Cole Harbour is a former village and current community located in Nova Scotia, Canada, that is part of the Halifax Regional Municipality.

==Geography==
It is situated 6 kilometres (4 miles) east of the central business district of Dartmouth and takes its name from Cole Harbour, a natural harbour fronting the Atlantic Ocean.

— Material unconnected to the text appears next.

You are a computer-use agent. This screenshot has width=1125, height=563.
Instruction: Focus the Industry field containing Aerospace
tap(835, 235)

Cole Harbour is adjacent to and immediately east of the former city boundary of Dartmouth; prior to municipal amalgamation and the creation of the Halifax Regional Municipality in 1995, Cole Harbour was an unincorporated village within the Municipality of the County of Halifax. Because of amalgamation in the Halifax region, Canada Post recognizes most of Cole Harbour's residents as living in neighbouring Dartmouth.

==Transportation==
The centre of Cole Harbour is at the intersection of Forest Hills Parkway and Route 207 (Cole Harbour Road). A small business district is situated along Route 207 with several residential subdivisions
such as Forest Hills and Colby Village located north and south of this road.

The Forest Hills Parkway links the community to Highway 107, while Cole Harbour Road becomes Portland Street further to the west in Dartmouth and links to Highway 111.

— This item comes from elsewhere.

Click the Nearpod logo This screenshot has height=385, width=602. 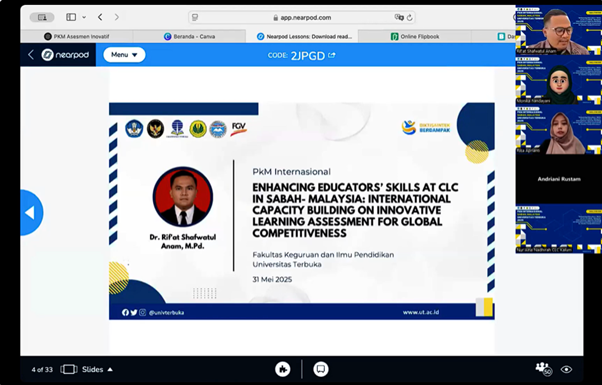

Extensive residential and commercial development took place during the 1970s and 1980s following completion of Highway 111 and the widening of Cole Harbour Road.

Until the mid-1980s, CN Rail operated a rail line from Dartmouth to Upper Musquodoboit with part of the route crossing the southern edge of the community. The abandoned rail corridor was converted to a rail trail named the Salt Marsh Trail and is part of the Trans Canada Trail.

==Schools==
- Cole Harbour District High School
- Astral Drive Junior High School
- Sir Robert Borden Junior High School
- Astral Drive Elementary School
- Bel Ayr Elementary School
- Caldwell Road Elementary School
- Colby Village Elementary School
- Colonel John Stewart Elementary School
- George Bissett Elementary School
- Humber Park Elementary School
- Joseph Giles Elementary School
- Robert Kemp Turner Elementary School

===Community and recreation facilities===
Cole Harbour Place is the main recreation center in Cole Harbour offering swimming and aquatics, skating, fitness classes, and a gym. Housed within Cole Harbour Place is a branch of the Halifax Public Libraries- offering for loan books, movies, and reference materials. Many special interest classes are held within the library space.

===Sea Cadets===
Cole Harbour is home to Royal Canadian Sea Cadet Corps IROQUOIS, recipient of the Convoy Shield for the most proficient Sea Cadet Corps in the Maritime area.

==Notable people==
- Malcolm Cameron, professional ice hockey coach for the ECHL and WHL.
- Marc Cheverie, retired professional ice hockey goalie for the AHL and EIHL
- Mike Clattenburg, film director, writer and creator of Trailer Park Boys
- Sidney Crosby, professional hockey player, 3x Stanley Cup Champion and 2x Gold & 1x Silver Olympic medallist, captain of the Pittsburgh Penguins and Canada men's national ice hockey team
- Kevin Deveaux, lawyer and former senior global adviser on parliaments for the United Nations
- Joe DiPenta, professional hockey player, 2007 Stanley Cup Champion
- T. J. Grant, UFC fighter
- Ian Hanlin, voice actor
- Craig Hillier, professional hockey player
- Andrew Hogan, first Roman Catholic priest to be elected to the House of Commons of Canada
- Nathan MacKinnon, professional hockey player, 2022 Stanley Cup Champion & 1x Silver Olympic medallist
- Tony Ince, Senator in the Senate of Canada
- Matt Mays, musician and film producer
- John Paul Tremblay, actor
- Robb Wells, actor
- Jason John Whitehead, comedian
- Jeff Williams, former international rugby player
- Morgan Williams, international rugby player
- Cameron Russell, former NHL defenceman and current general manager of the Halifax Mooseheads, played with the Cole Harbour Red Wings
- Rob Dow, head coach of the Penn State soccer team. He had previously led the University of Vermont program to the 2024 NCAA championship.